Guide to Gamers for Normal People



gamer1
               I was talking with my wife the other day and was trying to explain why I am gleeful of Nintendo’s complete and utter collapse with its console, when I realized her eyes had glazed over and she was very near to losing consciousness.  I’m almost entirely convinced that it’s because the topic is completely boring to her, just as her Top American Food Network Star Chopped by an Iron Chef shows are boring to me.  But just in case it’s because some of the words we gamers throw about are just meant for gamers’ ears, I will present herein a glossary of common terms for those normal people out there, such as my wife.

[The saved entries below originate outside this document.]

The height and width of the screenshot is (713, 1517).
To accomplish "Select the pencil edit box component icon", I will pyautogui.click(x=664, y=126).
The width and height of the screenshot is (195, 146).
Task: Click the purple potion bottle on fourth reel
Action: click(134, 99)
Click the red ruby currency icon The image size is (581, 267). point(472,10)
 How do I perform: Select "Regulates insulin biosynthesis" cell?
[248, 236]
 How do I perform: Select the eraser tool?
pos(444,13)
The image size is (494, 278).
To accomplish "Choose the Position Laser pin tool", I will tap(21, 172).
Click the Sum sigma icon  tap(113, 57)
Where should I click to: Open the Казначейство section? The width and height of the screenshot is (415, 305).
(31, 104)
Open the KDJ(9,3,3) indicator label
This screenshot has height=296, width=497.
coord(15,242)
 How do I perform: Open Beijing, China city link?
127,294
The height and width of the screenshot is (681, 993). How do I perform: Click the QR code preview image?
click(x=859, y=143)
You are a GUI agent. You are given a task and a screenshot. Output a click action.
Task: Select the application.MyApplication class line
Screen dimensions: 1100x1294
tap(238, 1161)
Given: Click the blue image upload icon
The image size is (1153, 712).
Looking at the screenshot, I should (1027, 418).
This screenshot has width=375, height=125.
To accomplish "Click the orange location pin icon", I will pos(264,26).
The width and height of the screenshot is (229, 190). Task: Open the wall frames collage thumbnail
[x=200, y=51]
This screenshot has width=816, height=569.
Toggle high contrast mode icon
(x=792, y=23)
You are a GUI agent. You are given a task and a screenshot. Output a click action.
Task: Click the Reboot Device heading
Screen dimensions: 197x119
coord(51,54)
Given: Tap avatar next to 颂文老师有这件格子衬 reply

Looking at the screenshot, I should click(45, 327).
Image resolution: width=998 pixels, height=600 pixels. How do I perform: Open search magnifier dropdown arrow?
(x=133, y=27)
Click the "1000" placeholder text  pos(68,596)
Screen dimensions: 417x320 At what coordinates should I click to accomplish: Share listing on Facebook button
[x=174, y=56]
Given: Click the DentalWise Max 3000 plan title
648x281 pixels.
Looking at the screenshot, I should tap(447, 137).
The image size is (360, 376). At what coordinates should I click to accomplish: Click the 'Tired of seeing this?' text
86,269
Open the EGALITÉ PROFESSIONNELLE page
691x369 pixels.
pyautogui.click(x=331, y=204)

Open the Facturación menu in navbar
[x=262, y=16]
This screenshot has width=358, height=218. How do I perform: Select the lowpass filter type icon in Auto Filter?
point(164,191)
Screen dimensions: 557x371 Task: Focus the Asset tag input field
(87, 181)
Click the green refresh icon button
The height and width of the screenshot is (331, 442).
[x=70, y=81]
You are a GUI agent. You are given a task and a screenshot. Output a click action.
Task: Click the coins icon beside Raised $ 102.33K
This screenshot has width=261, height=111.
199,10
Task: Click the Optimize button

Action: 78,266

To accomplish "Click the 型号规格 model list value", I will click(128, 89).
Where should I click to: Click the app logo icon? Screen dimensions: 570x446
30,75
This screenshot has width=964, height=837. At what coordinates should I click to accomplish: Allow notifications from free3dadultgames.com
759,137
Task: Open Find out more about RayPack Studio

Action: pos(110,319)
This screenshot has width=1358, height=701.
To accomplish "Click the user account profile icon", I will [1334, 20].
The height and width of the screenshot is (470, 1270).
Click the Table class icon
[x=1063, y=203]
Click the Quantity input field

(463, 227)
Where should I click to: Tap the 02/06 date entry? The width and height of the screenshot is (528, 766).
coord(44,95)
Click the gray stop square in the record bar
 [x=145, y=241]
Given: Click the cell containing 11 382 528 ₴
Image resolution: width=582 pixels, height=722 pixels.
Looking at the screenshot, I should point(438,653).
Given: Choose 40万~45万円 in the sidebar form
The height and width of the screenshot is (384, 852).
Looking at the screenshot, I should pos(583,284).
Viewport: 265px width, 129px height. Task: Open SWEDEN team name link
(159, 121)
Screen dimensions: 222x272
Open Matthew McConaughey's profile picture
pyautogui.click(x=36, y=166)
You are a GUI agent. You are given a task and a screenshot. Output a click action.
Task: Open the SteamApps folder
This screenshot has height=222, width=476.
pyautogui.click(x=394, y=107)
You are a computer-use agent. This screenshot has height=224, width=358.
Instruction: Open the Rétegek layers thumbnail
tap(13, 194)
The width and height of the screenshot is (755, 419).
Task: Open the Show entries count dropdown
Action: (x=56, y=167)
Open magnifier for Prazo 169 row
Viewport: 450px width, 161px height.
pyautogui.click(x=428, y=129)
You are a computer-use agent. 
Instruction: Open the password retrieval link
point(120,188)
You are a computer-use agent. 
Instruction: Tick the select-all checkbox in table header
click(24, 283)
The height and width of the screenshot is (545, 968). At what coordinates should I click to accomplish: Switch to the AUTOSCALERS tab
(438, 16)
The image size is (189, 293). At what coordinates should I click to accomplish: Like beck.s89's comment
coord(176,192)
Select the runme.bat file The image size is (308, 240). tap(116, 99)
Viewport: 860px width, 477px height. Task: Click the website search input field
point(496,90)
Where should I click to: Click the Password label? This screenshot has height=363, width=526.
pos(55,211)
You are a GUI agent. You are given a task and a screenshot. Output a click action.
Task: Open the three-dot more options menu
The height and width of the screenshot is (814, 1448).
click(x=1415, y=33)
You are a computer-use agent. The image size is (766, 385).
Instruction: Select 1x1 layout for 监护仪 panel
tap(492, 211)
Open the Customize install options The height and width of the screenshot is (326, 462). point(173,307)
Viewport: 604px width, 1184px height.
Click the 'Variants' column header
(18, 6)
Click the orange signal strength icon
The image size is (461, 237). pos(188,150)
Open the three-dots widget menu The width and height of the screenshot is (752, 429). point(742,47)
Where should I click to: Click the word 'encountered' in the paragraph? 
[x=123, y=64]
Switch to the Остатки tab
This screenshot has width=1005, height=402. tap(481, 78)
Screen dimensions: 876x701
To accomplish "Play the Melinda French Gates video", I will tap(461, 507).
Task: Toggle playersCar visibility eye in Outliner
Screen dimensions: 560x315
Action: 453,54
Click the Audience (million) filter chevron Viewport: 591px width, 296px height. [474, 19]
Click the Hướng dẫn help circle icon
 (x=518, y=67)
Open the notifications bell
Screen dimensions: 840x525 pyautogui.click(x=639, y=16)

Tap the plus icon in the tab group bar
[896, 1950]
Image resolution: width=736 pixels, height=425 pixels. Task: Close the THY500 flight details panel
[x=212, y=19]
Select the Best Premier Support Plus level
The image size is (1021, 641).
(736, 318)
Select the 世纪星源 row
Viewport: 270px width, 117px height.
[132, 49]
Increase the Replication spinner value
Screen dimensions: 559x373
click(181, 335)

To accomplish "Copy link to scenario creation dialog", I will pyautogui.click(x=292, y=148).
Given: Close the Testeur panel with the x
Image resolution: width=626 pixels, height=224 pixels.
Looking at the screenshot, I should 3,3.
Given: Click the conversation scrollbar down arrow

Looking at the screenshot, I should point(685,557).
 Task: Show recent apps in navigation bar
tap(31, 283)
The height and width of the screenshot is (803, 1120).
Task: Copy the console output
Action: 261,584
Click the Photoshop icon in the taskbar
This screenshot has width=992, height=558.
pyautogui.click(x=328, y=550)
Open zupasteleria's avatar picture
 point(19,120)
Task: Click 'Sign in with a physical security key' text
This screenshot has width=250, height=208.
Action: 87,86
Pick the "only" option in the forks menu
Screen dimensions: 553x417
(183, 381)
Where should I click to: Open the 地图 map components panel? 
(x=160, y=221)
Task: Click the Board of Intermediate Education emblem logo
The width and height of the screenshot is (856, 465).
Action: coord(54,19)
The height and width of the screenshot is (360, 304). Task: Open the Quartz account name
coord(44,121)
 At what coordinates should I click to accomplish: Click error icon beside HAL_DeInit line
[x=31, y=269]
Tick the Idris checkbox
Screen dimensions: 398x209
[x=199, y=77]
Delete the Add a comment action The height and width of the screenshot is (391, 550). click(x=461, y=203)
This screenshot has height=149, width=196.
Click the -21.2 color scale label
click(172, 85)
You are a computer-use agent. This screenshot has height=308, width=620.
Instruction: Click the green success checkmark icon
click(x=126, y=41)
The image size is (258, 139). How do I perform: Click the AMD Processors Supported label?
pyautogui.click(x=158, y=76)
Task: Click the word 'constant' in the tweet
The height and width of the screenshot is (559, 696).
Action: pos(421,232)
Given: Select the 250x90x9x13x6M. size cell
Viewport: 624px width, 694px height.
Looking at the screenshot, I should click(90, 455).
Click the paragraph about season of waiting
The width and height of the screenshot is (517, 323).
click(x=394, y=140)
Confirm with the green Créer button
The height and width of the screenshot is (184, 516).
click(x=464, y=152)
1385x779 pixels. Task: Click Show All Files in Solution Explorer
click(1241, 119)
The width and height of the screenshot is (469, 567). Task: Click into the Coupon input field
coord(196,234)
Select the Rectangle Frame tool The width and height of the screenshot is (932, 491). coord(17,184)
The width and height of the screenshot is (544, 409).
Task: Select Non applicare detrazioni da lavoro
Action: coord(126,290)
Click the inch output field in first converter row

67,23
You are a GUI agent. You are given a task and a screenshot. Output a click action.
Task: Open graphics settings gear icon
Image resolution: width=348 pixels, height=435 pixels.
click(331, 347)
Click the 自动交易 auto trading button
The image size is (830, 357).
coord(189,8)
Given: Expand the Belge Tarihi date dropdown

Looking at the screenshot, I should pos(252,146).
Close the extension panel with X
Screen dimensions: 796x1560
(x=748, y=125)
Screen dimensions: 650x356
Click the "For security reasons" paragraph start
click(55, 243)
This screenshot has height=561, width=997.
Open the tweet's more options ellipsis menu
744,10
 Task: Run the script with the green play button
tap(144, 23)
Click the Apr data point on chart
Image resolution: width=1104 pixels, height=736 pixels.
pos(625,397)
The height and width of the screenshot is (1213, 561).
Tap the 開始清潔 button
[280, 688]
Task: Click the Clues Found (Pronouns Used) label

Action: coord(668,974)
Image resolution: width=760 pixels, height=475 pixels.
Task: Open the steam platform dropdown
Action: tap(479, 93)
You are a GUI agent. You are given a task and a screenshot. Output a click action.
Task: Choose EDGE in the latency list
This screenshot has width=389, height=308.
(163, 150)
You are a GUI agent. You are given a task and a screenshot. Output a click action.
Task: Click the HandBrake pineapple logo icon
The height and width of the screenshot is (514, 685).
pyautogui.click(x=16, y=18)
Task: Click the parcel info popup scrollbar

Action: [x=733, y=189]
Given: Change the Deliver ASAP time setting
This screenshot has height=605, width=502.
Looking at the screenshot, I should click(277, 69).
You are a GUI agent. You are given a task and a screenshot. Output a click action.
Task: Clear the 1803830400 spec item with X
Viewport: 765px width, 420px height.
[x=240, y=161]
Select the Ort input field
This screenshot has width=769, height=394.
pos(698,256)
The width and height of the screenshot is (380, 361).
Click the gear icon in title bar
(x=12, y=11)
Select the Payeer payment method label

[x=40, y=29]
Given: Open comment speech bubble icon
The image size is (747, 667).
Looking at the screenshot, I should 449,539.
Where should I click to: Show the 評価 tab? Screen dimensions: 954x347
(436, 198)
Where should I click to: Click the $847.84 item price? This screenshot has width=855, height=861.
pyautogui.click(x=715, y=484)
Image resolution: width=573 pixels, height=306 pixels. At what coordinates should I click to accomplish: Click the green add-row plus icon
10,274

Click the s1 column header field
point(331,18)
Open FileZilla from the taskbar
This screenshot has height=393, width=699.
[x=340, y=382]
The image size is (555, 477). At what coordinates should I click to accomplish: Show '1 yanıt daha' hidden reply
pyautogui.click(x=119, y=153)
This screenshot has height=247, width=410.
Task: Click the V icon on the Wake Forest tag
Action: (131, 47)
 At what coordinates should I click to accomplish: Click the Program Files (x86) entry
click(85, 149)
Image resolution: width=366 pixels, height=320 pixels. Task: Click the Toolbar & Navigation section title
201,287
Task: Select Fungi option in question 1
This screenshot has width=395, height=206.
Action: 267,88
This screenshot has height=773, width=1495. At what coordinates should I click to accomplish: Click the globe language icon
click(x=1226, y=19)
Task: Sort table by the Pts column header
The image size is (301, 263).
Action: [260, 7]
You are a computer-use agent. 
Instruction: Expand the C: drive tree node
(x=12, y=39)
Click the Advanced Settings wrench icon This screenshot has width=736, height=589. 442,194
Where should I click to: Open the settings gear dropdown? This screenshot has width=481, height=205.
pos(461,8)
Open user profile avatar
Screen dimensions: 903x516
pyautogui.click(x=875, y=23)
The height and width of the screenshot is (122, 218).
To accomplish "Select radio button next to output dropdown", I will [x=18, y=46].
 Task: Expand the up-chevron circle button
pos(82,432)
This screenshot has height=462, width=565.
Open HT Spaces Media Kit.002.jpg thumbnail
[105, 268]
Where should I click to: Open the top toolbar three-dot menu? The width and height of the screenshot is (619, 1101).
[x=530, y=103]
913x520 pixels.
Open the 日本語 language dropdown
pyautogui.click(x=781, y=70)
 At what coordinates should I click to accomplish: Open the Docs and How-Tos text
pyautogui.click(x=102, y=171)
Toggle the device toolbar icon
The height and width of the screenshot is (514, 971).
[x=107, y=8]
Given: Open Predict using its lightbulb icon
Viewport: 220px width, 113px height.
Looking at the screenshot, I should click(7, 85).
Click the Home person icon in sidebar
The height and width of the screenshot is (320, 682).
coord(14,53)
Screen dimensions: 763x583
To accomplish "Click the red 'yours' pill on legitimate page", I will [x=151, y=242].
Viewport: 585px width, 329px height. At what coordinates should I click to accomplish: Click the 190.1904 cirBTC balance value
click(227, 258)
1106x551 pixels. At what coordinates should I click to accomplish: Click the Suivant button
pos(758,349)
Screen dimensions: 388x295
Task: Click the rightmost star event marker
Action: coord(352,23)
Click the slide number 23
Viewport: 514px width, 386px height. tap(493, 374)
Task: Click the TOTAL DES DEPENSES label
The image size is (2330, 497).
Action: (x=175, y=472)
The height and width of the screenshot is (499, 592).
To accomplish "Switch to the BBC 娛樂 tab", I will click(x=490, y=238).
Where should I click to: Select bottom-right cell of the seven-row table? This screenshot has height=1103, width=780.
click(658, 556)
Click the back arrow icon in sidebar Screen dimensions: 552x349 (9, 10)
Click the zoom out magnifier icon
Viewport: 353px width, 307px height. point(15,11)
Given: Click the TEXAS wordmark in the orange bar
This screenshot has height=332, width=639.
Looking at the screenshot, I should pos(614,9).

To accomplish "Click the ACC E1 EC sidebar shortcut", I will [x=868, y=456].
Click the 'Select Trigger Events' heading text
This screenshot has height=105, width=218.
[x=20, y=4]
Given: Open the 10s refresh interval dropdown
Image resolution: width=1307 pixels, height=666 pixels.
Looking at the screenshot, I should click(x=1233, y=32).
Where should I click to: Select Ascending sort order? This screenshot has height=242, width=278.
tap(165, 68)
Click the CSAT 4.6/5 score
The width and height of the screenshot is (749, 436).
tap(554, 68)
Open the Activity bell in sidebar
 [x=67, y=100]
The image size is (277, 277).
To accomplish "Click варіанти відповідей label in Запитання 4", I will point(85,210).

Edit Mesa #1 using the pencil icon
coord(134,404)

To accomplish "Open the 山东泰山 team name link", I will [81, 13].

AAA Game:  This is a game that costs millions and millions of dollars to make and are considered huge games for a platform or platforms.  AAA Game is not a game about a roadside assistance organization that provides no actual roadside assistance. 

Beta: An unfinished game that is being tested to iron out all the problems (or to video game company DICE, a beta is a completed game), not a type of fish that dies almost instantly it is put under my daughter’s care.

Boss: A powerful enemy in the game that is very difficult to defeat. It does not mean one’s spouse or a person who pays you money to do things.

gamer2Console: A piece, normally expensive, of equipment on which you can play video games (Ex. PS4, XBone). It is not an attempt to make someone feel better for marrying a gamer or for buying a Nintendo Wii U.

E3:  Stands for Electronic Entertainment Expo. This is the Super Bowl for gamers.  This is where all the game console and game manufacturers get together with the media to demonstrate what is coming out and how awesome the games will be.  Nintendo, of course, rarely attends as they are incapable of competing with anything but digital watches. E3 does not stand for Expecting to End your Existence, which is what most spouses are feeling when they hear one speak of E3. 

gamer3
RPG: Stands for Role Playing Game, where one assumes the identity of a new character and experiences the game through his/her eyes. It is not a piece of military hardware non-games would like to use to destroy a gamer’s console…or the Wii U.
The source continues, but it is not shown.